## WHAT THE EXERCISE ASKS
In the records below, find the line holding "Click the Cameras webcam icon" and the line holding "Viewport: 969px width, 706px height.". Set down both, with every line between them, exactly.

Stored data
· · ·

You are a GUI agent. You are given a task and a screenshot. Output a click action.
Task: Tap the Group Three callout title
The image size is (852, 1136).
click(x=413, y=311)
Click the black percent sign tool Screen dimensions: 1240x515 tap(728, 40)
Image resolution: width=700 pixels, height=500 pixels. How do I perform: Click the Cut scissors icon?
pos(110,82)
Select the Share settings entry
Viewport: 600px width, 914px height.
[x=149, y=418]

· · ·

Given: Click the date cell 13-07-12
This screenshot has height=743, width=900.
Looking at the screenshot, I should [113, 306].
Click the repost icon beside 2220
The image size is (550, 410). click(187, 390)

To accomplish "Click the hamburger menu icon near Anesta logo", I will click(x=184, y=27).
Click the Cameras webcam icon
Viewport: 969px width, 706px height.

· · ·

## ANSWER TO THIS EXERCISE
Click the Cameras webcam icon
Viewport: 969px width, 706px height.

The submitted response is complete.